- #Ubiquiti device discovery tool contains malware full
- #Ubiquiti device discovery tool contains malware software
- #Ubiquiti device discovery tool contains malware professional
#Ubiquiti device discovery tool contains malware full
“They were able to get cryptographic secrets for single sign-on cookies and remote access, full source code control contents, and signing keys exfiltration,” Adam said.Īdam says the attacker(s) had access to privileged credentials that were previously stored in the LastPass account of a Ubiquiti IT employee, and gained root administrator access to all Ubiquiti AWS accounts, including all S3 data buckets, all application logs, all databases, all user database credentials, and secrets required to forge single sign-on (SSO) cookies.

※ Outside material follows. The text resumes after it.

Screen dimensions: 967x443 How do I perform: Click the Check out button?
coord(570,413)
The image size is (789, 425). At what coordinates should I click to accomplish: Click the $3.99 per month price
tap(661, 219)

#Ubiquiti device discovery tool contains malware software
In reality, Adam said, the attackers had gained administrative access to Ubiquiti’s servers at Amazon’s cloud service, which secures the underlying server hardware and software but requires the cloud tenant (client) to secure access to any data stored there. 11 public notice, Ubiquiti said it became aware of “unauthorized access to certain of our information technology systems hosted by a third party cloud provider,” although it declined to name the third party. Ubiquiti’s breach disclosure, he wrote, was “downplayed and purposefully written to imply that a 3rd party cloud vendor was at risk and that Ubiquiti was merely a casualty of that, instead of the target of the attack.” We’ll hear more about this from Adam in a bit.Īccording to Adam, the hackers obtained full read/write access to Ubiquiti databases at Amazon Web Services (AWS), which was the alleged “third party” involved in the breach. ET: In a post to its user forum, Ubiquiti said its security experts identified “no evidence that customer information was accessed, or even targeted.” Ubiquiti can say this, says Adam, because it failed to keep records of which accounts were accessing that data. Ubiquiti has not responded to repeated requests for comment. “The breach was massive, customer data was at risk, access to customers’ devices deployed in corporations and homes around the world was at risk.”

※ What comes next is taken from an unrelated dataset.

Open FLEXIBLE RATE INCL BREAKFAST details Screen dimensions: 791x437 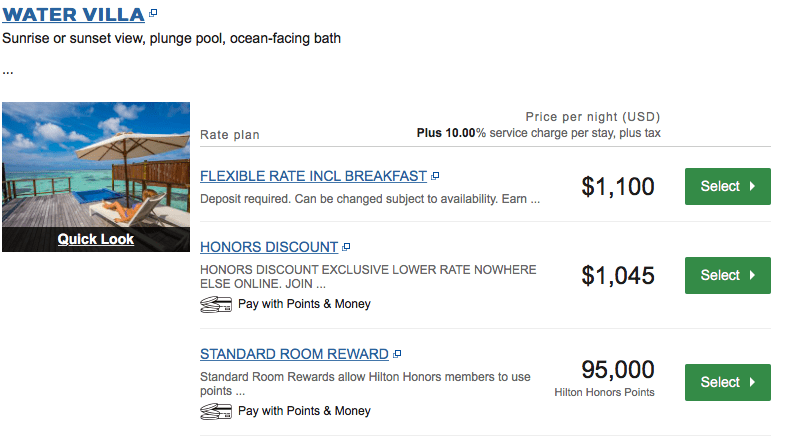pyautogui.click(x=313, y=176)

“It was catastrophically worse than reported, and legal silenced and overruled efforts to decisively protect customers,” Adam wrote in a letter to the European Data Protection Supervisor. The source - we’ll call him Adam - spoke on condition of anonymity for fear of retribution by Ubiquiti.
#Ubiquiti device discovery tool contains malware professional
5, 2021: The Justice Department has indicted a former Ubiquiti developer for allegedly causing the 2020 “breach” and trying to extort the company.Ī security professional at Ubiquiti who helped the company respond to the two-month breach beginning in December 2020 contacted KrebsOnSecurity after raising his concerns with both Ubiquiti’s whistleblower hotline and with European data protection authorities. Now a source who participated in the response to that breach alleges Ubiquiti massively downplayed a “catastrophic” incident to minimize the hit to its stock price, and that the third-party cloud provider claim was a fabrication. a major vendor of cloud-enabled Internet of Things (IoT) devices such as routers, network video recorders and security cameras - disclosed that a breach involving a third-party cloud provider had exposed customer account credentials.